I learned emergency cardiopulmonary resuscitation (CPR) in medical school more than forty years ago and it hasn’t changed much until now. It was always hard to do, but now it’s half as hard and not as unaesthetic, at least if the results of several studies are taken into account.
The problem was that you had to do two things simultaneously: maintain circulation by chest compression (usually pushing on the sternum) and aerate the mechanically circulated blood by artificial respiration (usually mouth to mouth resuscitation). This meant you stopped compression while inflating the lungs, then resumed it again. Recently the need for artificial respiration has been questioned and now two large scale studies, one in Sweden the other in Japan, have confirmed that compression alone is as good or better than the two together. These studies involved almost 15,000 witnessed cases of out-of-hopsital cardiac arrests and compared outcomes in the two scenarios (compression only and compression with mouth to mouth breathing assist):
“These independent findings confirm what our Resuscitation Research Group and others have found,” says Gordon A. Ewy, MD, director of The University of Arizona Sarver Heart Center, where Continuous-Chest-Compression CPR without mouth-to-mouth breathing was pioneered. “To rescue someone who suddenly collapses for no apparent reason, mouth-to-mouth breathing makes no sense.”

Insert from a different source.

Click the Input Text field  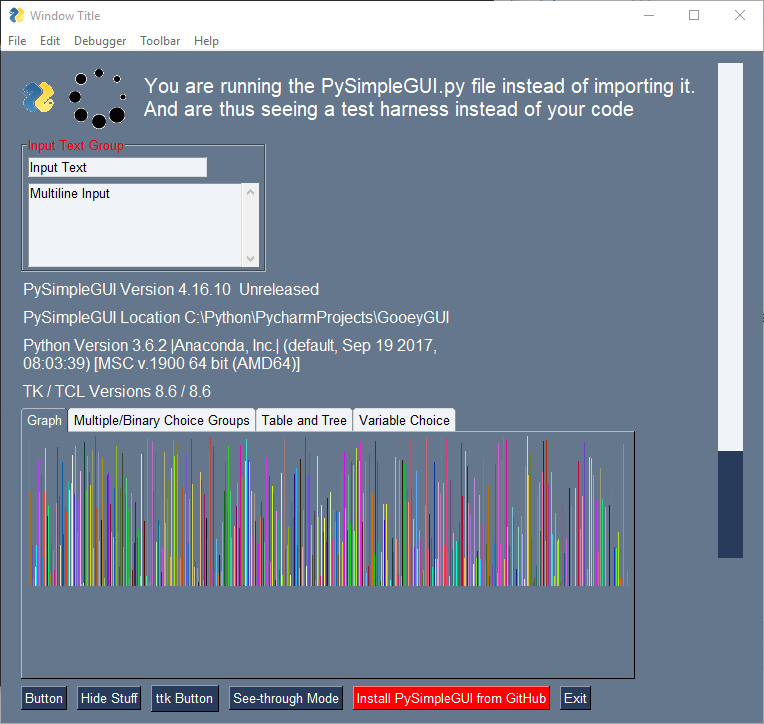[x=117, y=167]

Shortly before the two latest observational studies were published, Dr. Ewy and his colleagues reported the results of a laboratory study suggesting that cardiac arrest patients face better odds of survival if they receive continuous chest compressions than if treated with standard CPR, in which chest compressions are interrupted by mouth-to-mouth breaths.
“Studies have shown over and over again that four out of five bystanders would not do CPR because of the mouth-to-mouth part,” says Dr. Ewy, who has commented on the two new studies in an invited editorial published in the same issue of Circulation. “If people don’t have to worry about the so-called rescue breathing, they are much more likely to actually do CPR on someone who needs it. This fact alone is the key to saving more lives. If someone calls the emergency medical services and does nothing, the individual has almost no chance of surviving.” (EurekAlert)
These are not the first studies to show this. Previously a paper in The Lancet also concluded you had a better chance of surviving a sudden cardiac arrest if chest only CPR was applied (Cardiopulmonary resuscitation by bystanders with chest compression only (SOS-KANTO): an observational study; Lancet 2007:369:920-926). The reasoning is that there is quite adequate oxygenation in the blood of some with a sudden arrest and that the urgent task is to keep the brain and heart perfused with it as quickly an continuously as possible. Even stopping for a fifteen or twenty seconds can make the difference.
I don’t know if this is correct or not (frankly it doesn’t sound that plausible to me) but I’m not going to argue with the results. For whatever reason, observations show that if I have a sudden cardiac arrest, you needn’t bother to breathe for me. Just keep the blood moving.